Osteoporosis could strike you or someone you love. It is a silent disease that affects nearly two million Canadians. The risk of a major osteoporotic fracture in Canada is among the highest in the world. Yet, despite the high prevalence of fractures, they are often not appropriately assessed or treated, leaving osteoporosis undiagnosed and undertreated. Broken bones are associated with devastating health consequences including pain, decreased quality of life, loss of independence, and even death. Preventing new fractures for those who have already had an osteoporotic fracture is Osteoporosis Canada's top priority. In 2010, Osteoporosis Canada issued new Clinical Practice Guidelines for the Diagnosis and Management of Osteoporosis in Canada1 that help physicians and patients better identify the risk of fracture, resulting in better fracture prevention and better management of osteoporosis overall.
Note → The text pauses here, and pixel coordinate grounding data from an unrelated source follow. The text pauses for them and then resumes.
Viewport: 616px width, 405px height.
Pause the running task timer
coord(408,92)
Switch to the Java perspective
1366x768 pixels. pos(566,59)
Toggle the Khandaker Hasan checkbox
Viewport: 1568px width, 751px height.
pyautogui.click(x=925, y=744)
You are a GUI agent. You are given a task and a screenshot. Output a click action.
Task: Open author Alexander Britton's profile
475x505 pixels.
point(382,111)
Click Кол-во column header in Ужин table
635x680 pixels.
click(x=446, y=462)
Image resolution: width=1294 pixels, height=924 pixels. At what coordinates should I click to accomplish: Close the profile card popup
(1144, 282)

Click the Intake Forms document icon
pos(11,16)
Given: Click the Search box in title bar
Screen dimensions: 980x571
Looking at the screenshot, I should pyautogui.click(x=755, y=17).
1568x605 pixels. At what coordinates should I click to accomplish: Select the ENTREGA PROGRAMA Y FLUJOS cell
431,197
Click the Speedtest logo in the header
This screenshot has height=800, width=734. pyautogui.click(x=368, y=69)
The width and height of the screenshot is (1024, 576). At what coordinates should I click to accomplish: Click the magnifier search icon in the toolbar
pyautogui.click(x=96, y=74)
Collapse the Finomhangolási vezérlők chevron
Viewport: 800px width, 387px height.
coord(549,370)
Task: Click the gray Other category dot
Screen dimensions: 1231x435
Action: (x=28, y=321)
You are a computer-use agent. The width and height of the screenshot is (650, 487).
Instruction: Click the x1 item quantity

Additional osteoporosis statistics:
- Almost 2 million Canadians are living with osteoporosis.
- Over 90% of hip fractures in Canada occur in those over age 60.
- In the first year after a vertebral or hip fracture there is at least a doubling in the risk of death.
- Each year in Canada there are about 30,000 hip fractures - many more Canadians suffer osteoporotic fractures affecting the spine, wrist, shoulder, and pelvis.
- A 50-year-old woman has a 40% chance of developing hip, vertebral or wrist fractures during her lifetime.2
- Over one-quarter of hip fractures in Canada occur in men.
- The 1 in 6 lifetime risk of hip fracture is greater than the 1 in 9 lifetime risk of developing breast cancer.3
- 1 in 4 women who have a new vertebral fracture will fracture again within one year.4
About Osteoporosis Canada
Osteoporosis Canada, a registered charity, is the only national organization serving people who have or are at risk for osteoporosis. In keeping with its vision of a Canada without osteoporotic fractures, the organization works to educate, empower and support individuals and communities in the risk-reduction and treatment of osteoporosis by providing medically accurate information to patients, health professionals and the public. For more information, visit www.osteoporosis.ca.
1 Papaioannou A et al. Clinical practice guidelines for the diagnosis and
management of osteoporosis in Canada. CMAJ. 2010; 1-10.
2 Melton LJ III, Chrischilles EA, Cooper C, Lane AW, Riggs BL. Perspective: how many women have osteoporosis? J Bone Miner Res. 1992; 7:1005-10.
3 Cummings SR, Black DM, Rubin SM. Lifetime risks of hip, colles', or vertebral fracture and coronary heart disease among white postmenopausal women. Arch Intern Med. 1989; 149:2445-8.
4 Lindsay R, Burge RT, Strauss DM. One year outcomes and costs following a vertebral fracture. Osteoporosis Int. 2005; 16:78-85.